Saved entries:
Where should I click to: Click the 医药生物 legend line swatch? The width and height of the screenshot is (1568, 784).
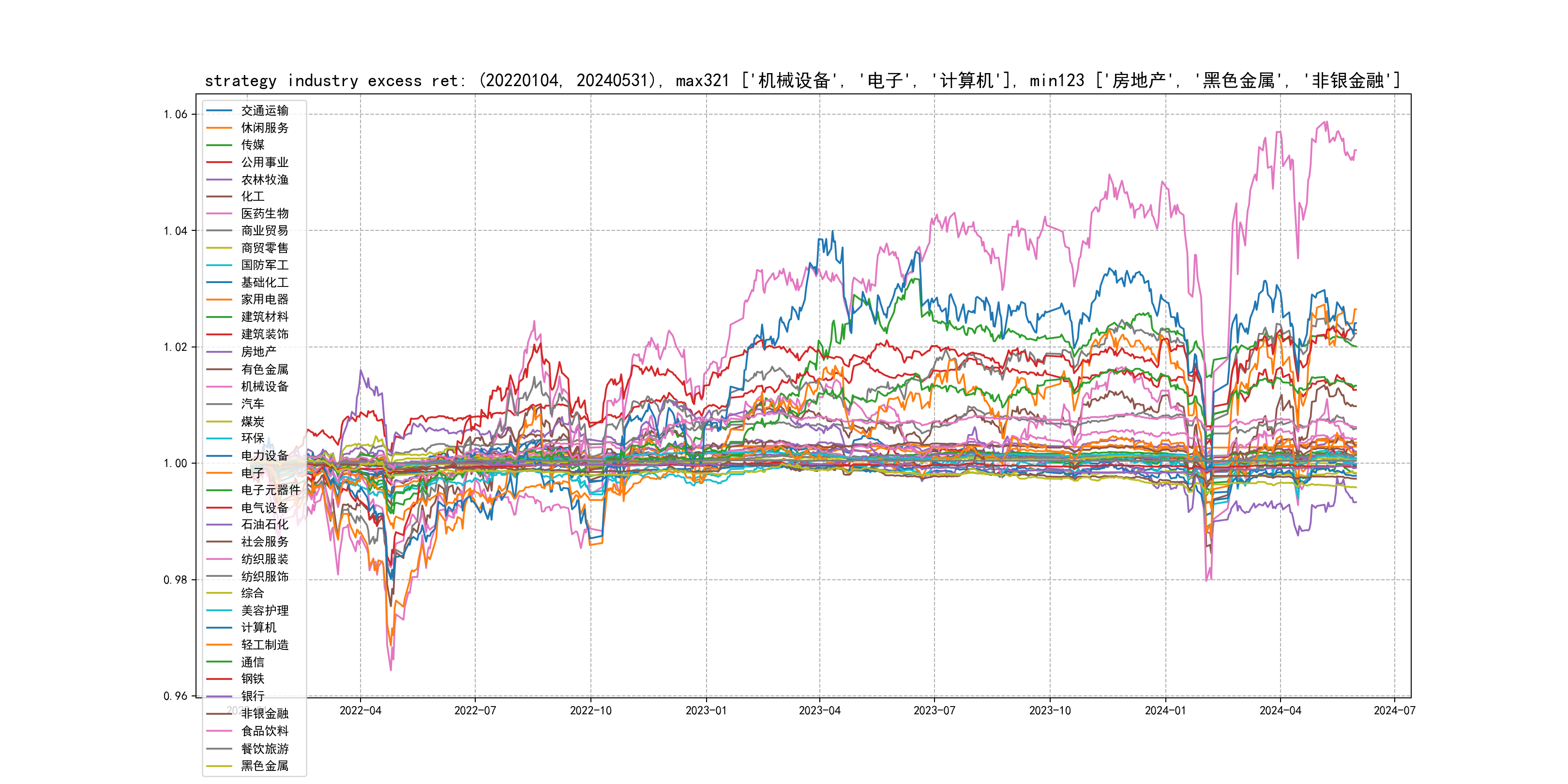(x=219, y=213)
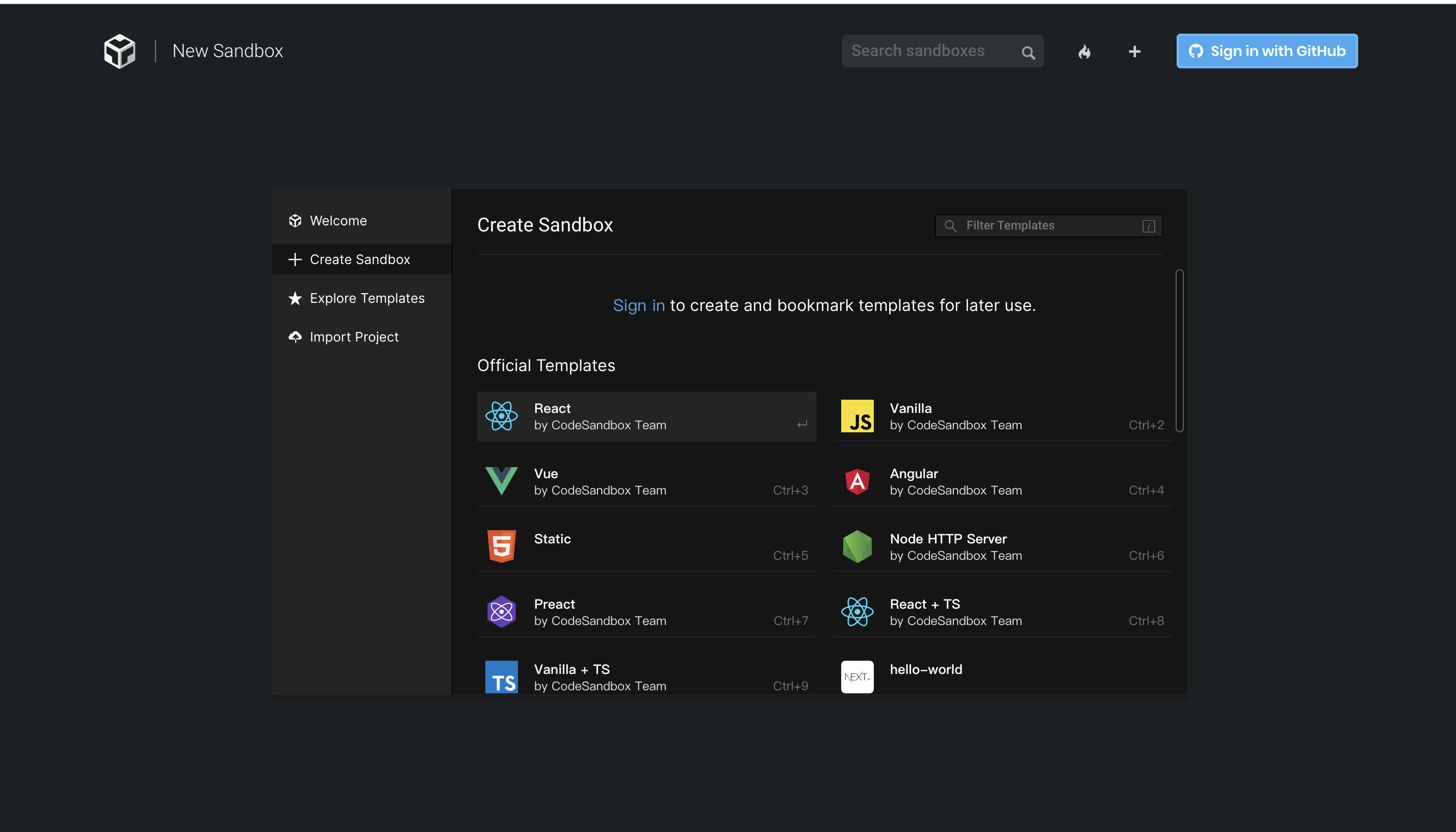Open the Import Project section
This screenshot has width=1456, height=832.
click(353, 337)
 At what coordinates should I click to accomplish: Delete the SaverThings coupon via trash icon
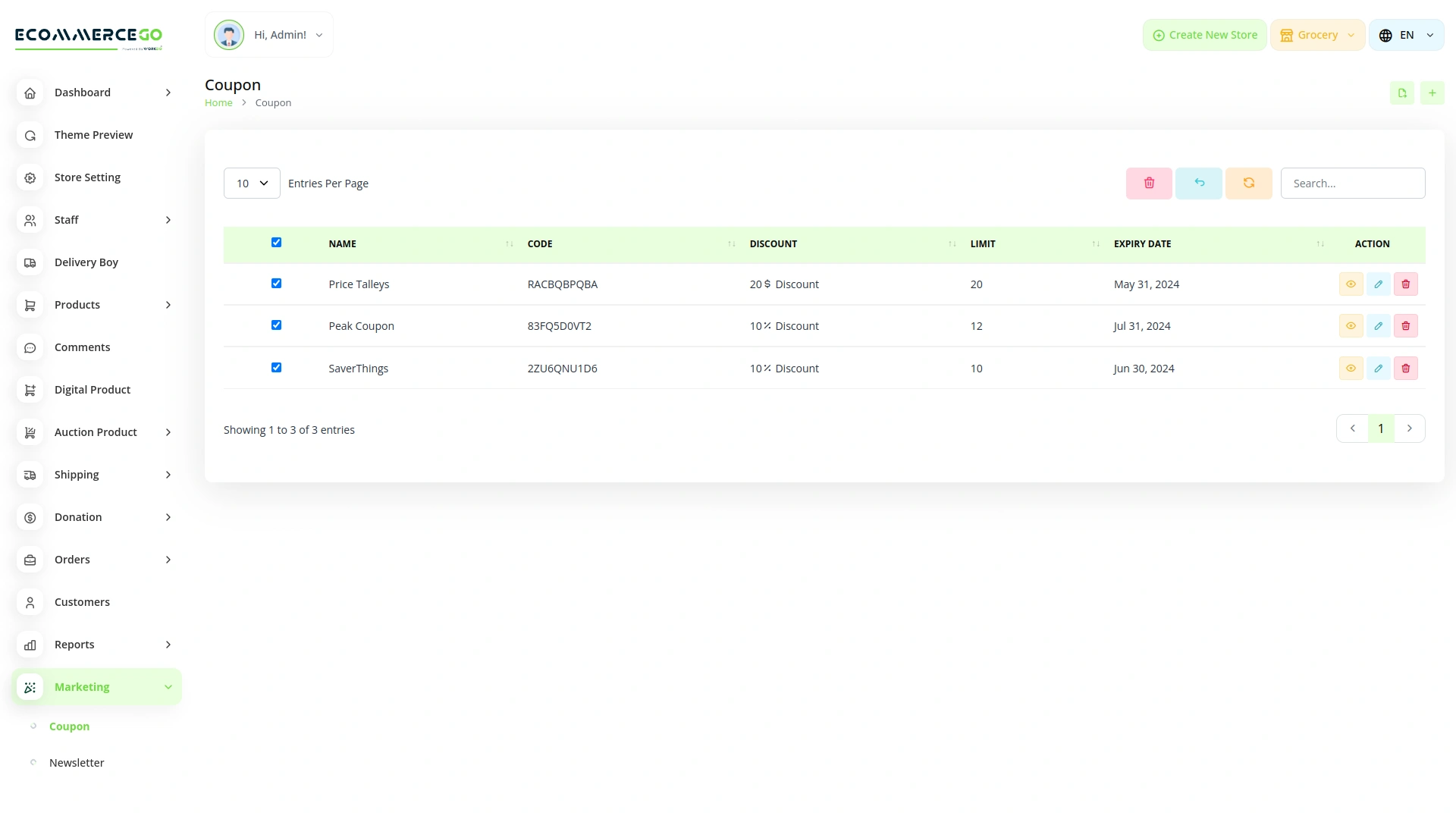click(x=1405, y=368)
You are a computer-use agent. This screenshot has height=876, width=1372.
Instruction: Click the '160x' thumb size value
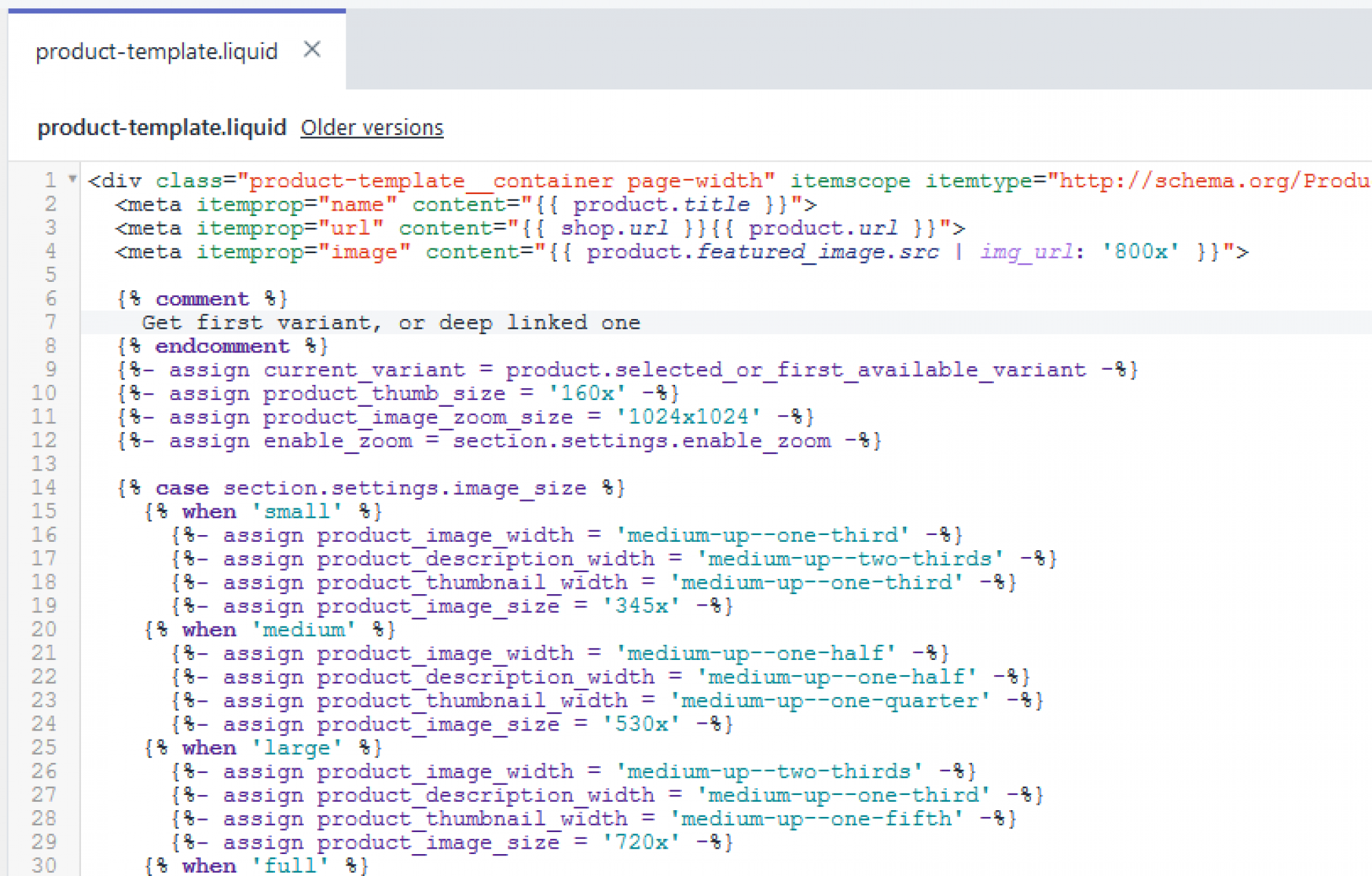587,393
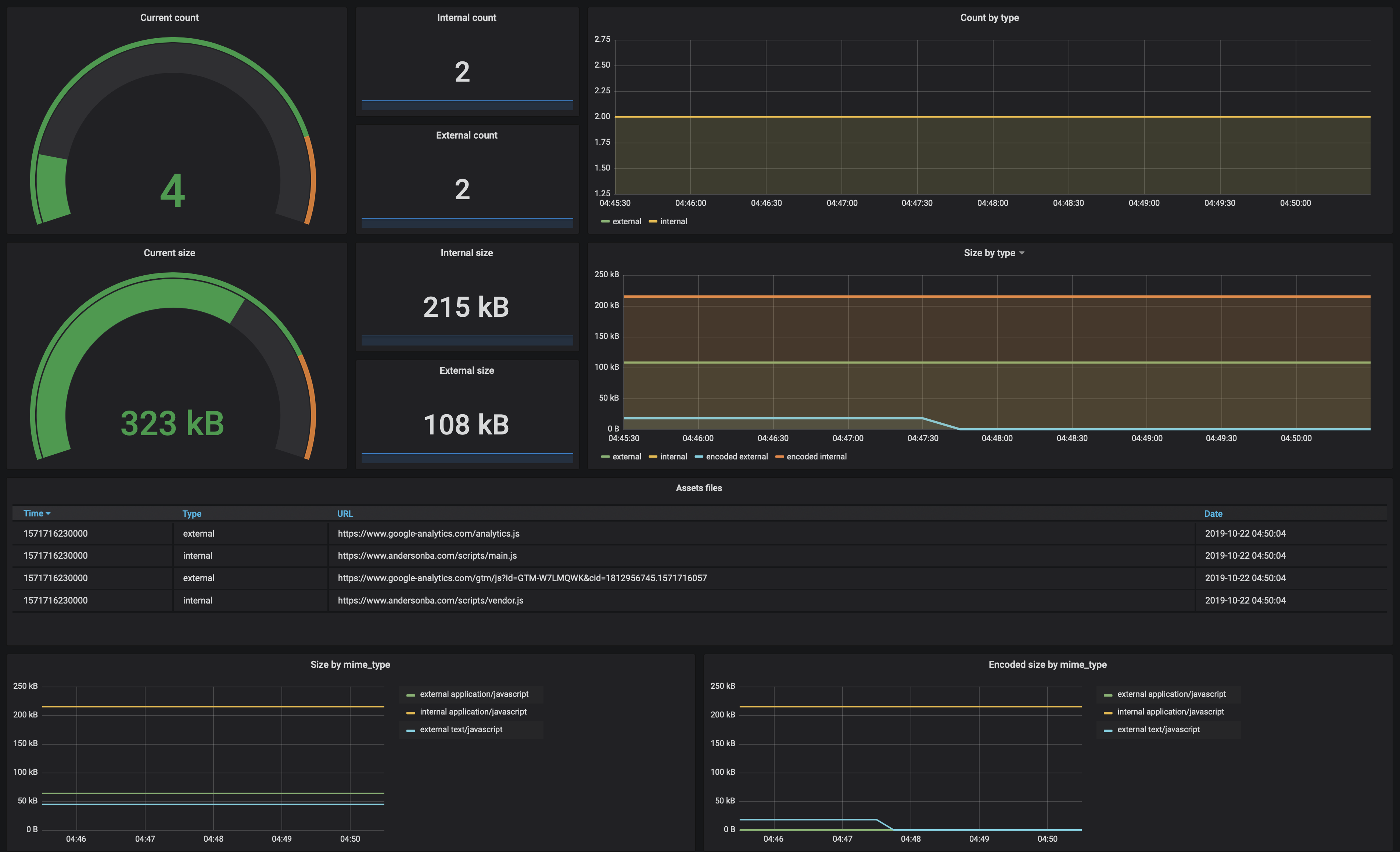Image resolution: width=1400 pixels, height=852 pixels.
Task: Open Current count panel title menu
Action: tap(169, 18)
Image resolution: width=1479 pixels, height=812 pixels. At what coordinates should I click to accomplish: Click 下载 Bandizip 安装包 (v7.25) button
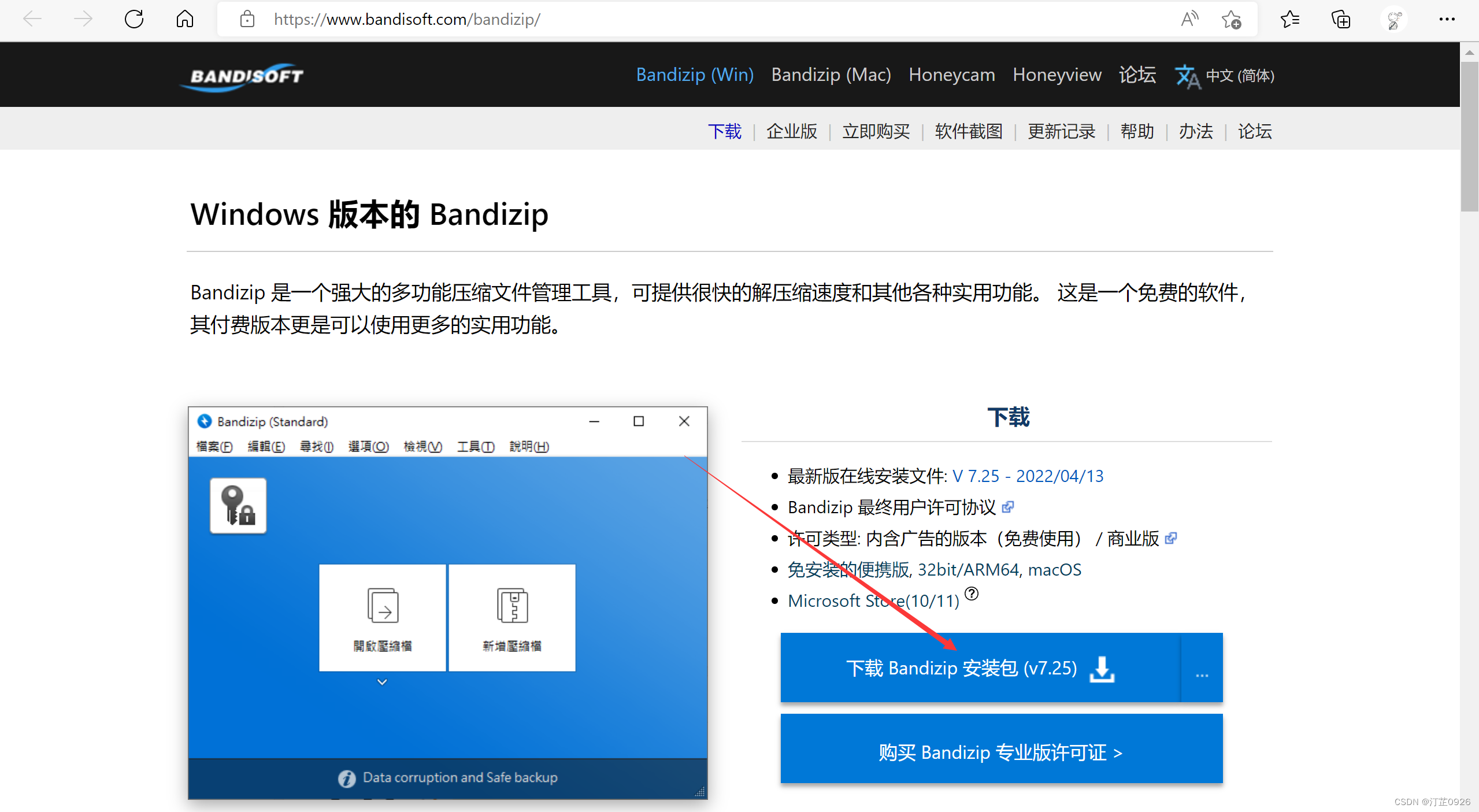pos(979,668)
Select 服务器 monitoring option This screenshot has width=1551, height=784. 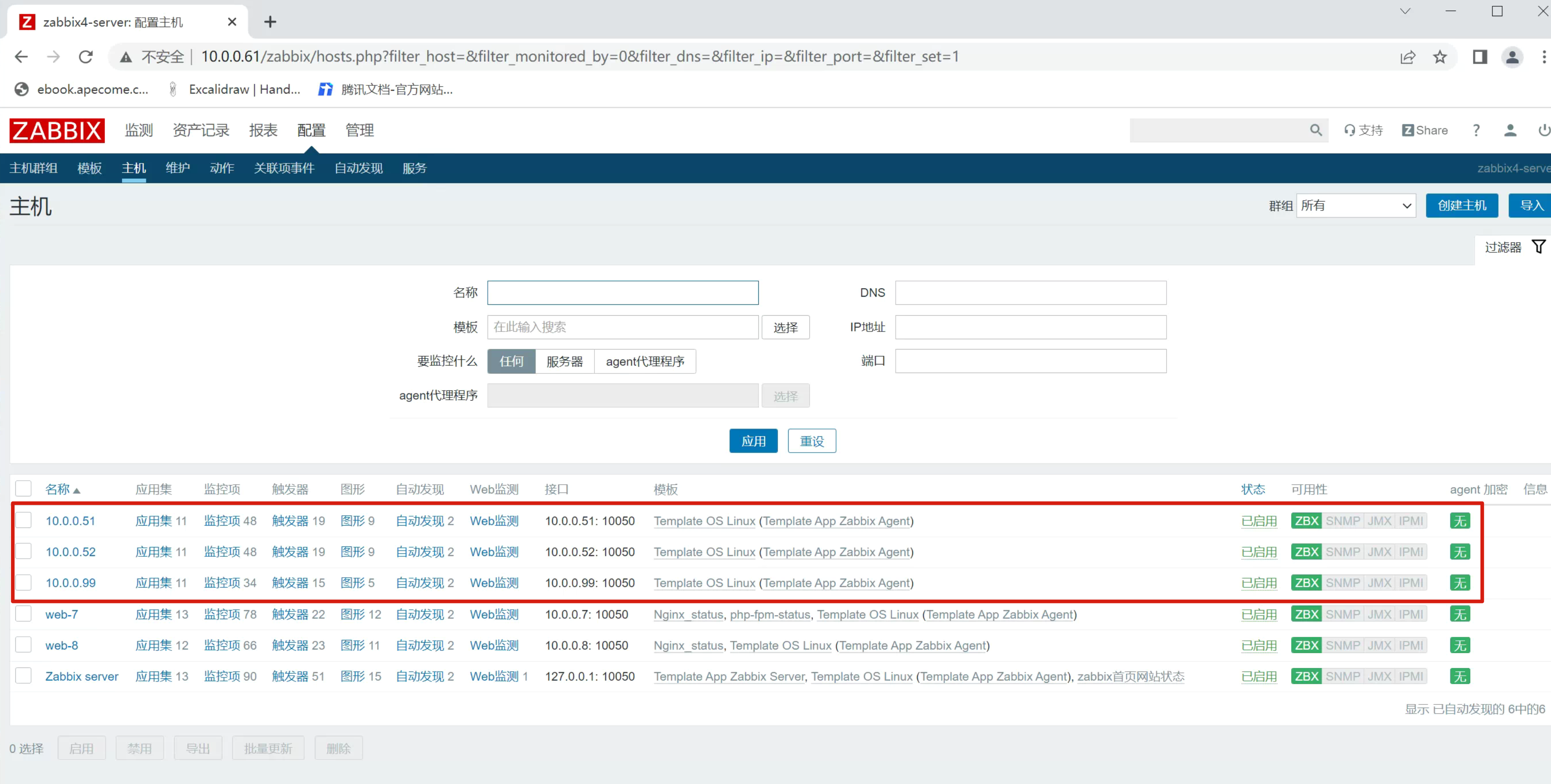tap(564, 361)
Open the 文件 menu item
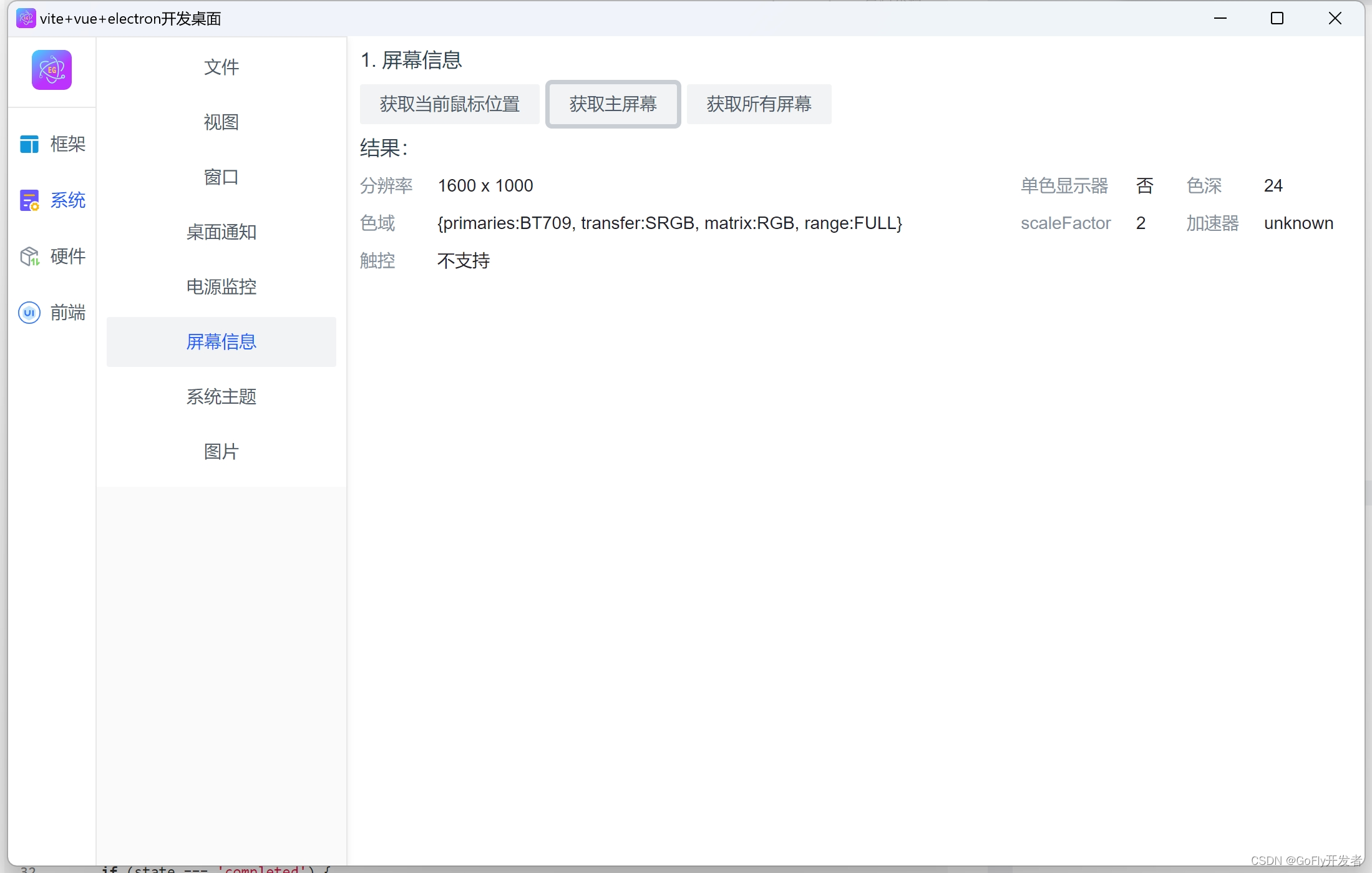 click(221, 67)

:: Action item ::
Each line from the start of the entries through the line with "You are a computer-use" is to be restated exactly, and the pictures are to be skipped.

:: Answer ::
Where should I click to: Click the 医药生物 legend line swatch? The width and height of the screenshot is (1568, 784).
(x=219, y=213)
Open the Import Project section
This screenshot has width=1456, height=832.
click(353, 337)
 At what coordinates should I click to accomplish: Delete the SaverThings coupon via trash icon
click(x=1405, y=368)
You are a computer-use agent. This screenshot has height=876, width=1372.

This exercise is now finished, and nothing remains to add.